Atelier doctoral 2003
Claire Sécail : La chronique judiciaire à la télévision, de Frédéric Pottecher à Clément Weill-Raynal
La curiosité du public pour la justice et la complexité de l'appareil judiciaire font du journalisme sur la justice un domaine très spécifique. On peut de fait s'interroger sur les pratiques de ce journalisme spécialisé.
C'est en 1954 que la loi interdit les images judiciaires. Il s'agit alors de rétablir l'autorité judiciaire et de faire jouer un rôle à la presse dans un projet de moralisation. L'adoption de cette loi rencontre un large consensus. La chronique judiciaire devient dès lors un exercice encadré.
Le dispositif encore plus encadré de la chronique de télévision ne pose pas de problème à Frédéric Pottecher. Il a le goût de la théâtralité. Sa première expérience à la radio date de 1937. A la télévision, sa chronique devient une sorte de one-man-show. Il propose une nouvelle forme de dramatisation des compte-rendus. Au fur et à mesure de sa carrière, le chroniqueur est de mieux en mieux accueillis par les tribunaux. Il trouve aussi un style et un public pour ses chroniques.
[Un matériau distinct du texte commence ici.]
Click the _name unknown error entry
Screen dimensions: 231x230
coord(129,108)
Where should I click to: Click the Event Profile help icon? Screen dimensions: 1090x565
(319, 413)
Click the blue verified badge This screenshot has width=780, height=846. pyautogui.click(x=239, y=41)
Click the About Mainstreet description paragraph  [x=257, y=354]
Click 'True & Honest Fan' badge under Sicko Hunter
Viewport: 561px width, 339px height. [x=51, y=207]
Ses interventions sont souvent très longues (de 5 à 10mn) : il prend le temps de décrire longuement les audiences. Pendant dix ans, il réalise en moyenne deux chroniques par mois.
Une nouvelle génération de chroniqueurs judiciaires émerge dans les années 1970 ; ils paraissent à la fois plus jeunes et plus dociles. Paul Lefèvre appartient à cette génération. Il a fait des études de droit, puis de journalisme, a participé à Paris-Normandie puis s'est tourné vers la radio, car il éprouvait une réelle méfiance vis-à -vis de l'image. Progressivement, le compte-rendu est abandonné, c'est l'éditorial qui le remplace. La subjectivité du propos est plus assumée par les journalistes.
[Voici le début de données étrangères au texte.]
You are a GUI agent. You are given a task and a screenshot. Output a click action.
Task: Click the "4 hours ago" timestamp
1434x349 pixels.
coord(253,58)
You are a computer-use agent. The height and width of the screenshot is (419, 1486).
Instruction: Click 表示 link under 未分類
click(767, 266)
Il faut encore une nouvelle génération pour que l'image soit utilisée dans la chronique judiciaire. Mais ces chroniques restent globalement pauvres en images. Clément Weill-Raynal pratique quant à lui une vraie rédaction avec les images. Les temps de plateau diminuent au profit des temps de reportages sur les affaires judiciaires.
L'encadrement juridique est très important dans ce secteur. Les chroniques sont globalement homogènes dans les différents médias. Ce tableau est à replacer dans une histoire plus générale du journalisme : la figure du chroniqueur persiste et la spectacularisation du journal télévisé lui donne même une nouvelle place.